# Problem details:
Each entry needs to be copied exactly, with nothing left out.

****************************************

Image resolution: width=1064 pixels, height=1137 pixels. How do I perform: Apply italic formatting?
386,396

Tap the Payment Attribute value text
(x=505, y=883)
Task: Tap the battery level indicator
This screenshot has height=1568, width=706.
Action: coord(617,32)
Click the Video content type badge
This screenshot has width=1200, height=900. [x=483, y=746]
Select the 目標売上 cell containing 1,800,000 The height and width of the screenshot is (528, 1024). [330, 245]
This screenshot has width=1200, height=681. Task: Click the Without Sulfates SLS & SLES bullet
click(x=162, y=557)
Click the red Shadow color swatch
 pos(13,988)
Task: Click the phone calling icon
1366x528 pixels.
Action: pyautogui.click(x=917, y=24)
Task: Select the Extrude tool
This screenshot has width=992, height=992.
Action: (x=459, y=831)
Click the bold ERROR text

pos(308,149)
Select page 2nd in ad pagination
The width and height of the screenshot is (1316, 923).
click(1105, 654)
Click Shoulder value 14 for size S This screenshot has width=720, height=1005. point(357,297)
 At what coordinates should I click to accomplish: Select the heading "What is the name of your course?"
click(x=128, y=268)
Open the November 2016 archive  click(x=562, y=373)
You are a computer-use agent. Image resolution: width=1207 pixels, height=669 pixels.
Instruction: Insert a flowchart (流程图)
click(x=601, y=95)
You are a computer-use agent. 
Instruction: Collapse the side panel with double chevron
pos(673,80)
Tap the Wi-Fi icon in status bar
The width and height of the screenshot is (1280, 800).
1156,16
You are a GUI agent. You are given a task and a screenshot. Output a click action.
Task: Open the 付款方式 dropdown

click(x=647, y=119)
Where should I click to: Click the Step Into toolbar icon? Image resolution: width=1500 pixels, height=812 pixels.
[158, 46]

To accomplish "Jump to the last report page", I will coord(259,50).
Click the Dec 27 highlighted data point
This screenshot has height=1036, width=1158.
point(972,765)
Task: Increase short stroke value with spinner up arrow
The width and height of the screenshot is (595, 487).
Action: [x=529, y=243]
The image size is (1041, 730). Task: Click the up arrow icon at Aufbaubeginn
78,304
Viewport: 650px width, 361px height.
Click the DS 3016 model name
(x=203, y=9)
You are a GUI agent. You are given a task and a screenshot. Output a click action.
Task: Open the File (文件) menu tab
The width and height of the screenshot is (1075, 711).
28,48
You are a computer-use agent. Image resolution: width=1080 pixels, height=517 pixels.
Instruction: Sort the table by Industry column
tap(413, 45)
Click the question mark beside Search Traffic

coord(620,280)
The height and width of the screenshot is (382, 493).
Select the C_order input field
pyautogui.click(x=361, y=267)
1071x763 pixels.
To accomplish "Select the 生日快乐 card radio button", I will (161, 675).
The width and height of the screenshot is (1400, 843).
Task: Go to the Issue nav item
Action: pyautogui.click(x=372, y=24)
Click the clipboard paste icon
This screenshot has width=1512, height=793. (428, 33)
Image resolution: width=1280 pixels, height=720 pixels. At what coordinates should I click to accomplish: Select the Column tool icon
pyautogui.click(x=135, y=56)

****************************************

# Your response:
Image resolution: width=1064 pixels, height=1137 pixels. How do I perform: Apply italic formatting?
386,396

Tap the Payment Attribute value text
(x=505, y=883)
Task: Tap the battery level indicator
This screenshot has height=1568, width=706.
Action: coord(617,32)
Click the Video content type badge
This screenshot has width=1200, height=900. [x=483, y=746]
Select the 目標売上 cell containing 1,800,000 The height and width of the screenshot is (528, 1024). [330, 245]
This screenshot has width=1200, height=681. Task: Click the Without Sulfates SLS & SLES bullet
click(x=162, y=557)
Click the red Shadow color swatch
 pos(13,988)
Task: Click the phone calling icon
1366x528 pixels.
Action: pyautogui.click(x=917, y=24)
Task: Select the Extrude tool
This screenshot has width=992, height=992.
Action: (x=459, y=831)
Click the bold ERROR text

pos(308,149)
Select page 2nd in ad pagination
The width and height of the screenshot is (1316, 923).
click(1105, 654)
Click Shoulder value 14 for size S This screenshot has width=720, height=1005. point(357,297)
 At what coordinates should I click to accomplish: Select the heading "What is the name of your course?"
click(x=128, y=268)
Open the November 2016 archive  click(x=562, y=373)
You are a computer-use agent. Image resolution: width=1207 pixels, height=669 pixels.
Instruction: Insert a flowchart (流程图)
click(x=601, y=95)
You are a computer-use agent. 
Instruction: Collapse the side panel with double chevron
pos(673,80)
Tap the Wi-Fi icon in status bar
The width and height of the screenshot is (1280, 800).
1156,16
You are a GUI agent. You are given a task and a screenshot. Output a click action.
Task: Open the 付款方式 dropdown

click(x=647, y=119)
Where should I click to: Click the Step Into toolbar icon? Image resolution: width=1500 pixels, height=812 pixels.
[158, 46]

To accomplish "Jump to the last report page", I will coord(259,50).
Click the Dec 27 highlighted data point
This screenshot has height=1036, width=1158.
point(972,765)
Task: Increase short stroke value with spinner up arrow
The width and height of the screenshot is (595, 487).
Action: [x=529, y=243]
The image size is (1041, 730). Task: Click the up arrow icon at Aufbaubeginn
78,304
Viewport: 650px width, 361px height.
Click the DS 3016 model name
(x=203, y=9)
You are a GUI agent. You are given a task and a screenshot. Output a click action.
Task: Open the File (文件) menu tab
The width and height of the screenshot is (1075, 711).
28,48
You are a computer-use agent. Image resolution: width=1080 pixels, height=517 pixels.
Instruction: Sort the table by Industry column
tap(413, 45)
Click the question mark beside Search Traffic

coord(620,280)
The height and width of the screenshot is (382, 493).
Select the C_order input field
pyautogui.click(x=361, y=267)
1071x763 pixels.
To accomplish "Select the 生日快乐 card radio button", I will (161, 675).
The width and height of the screenshot is (1400, 843).
Task: Go to the Issue nav item
Action: pyautogui.click(x=372, y=24)
Click the clipboard paste icon
This screenshot has width=1512, height=793. (428, 33)
Image resolution: width=1280 pixels, height=720 pixels. At what coordinates should I click to accomplish: Select the Column tool icon
pyautogui.click(x=135, y=56)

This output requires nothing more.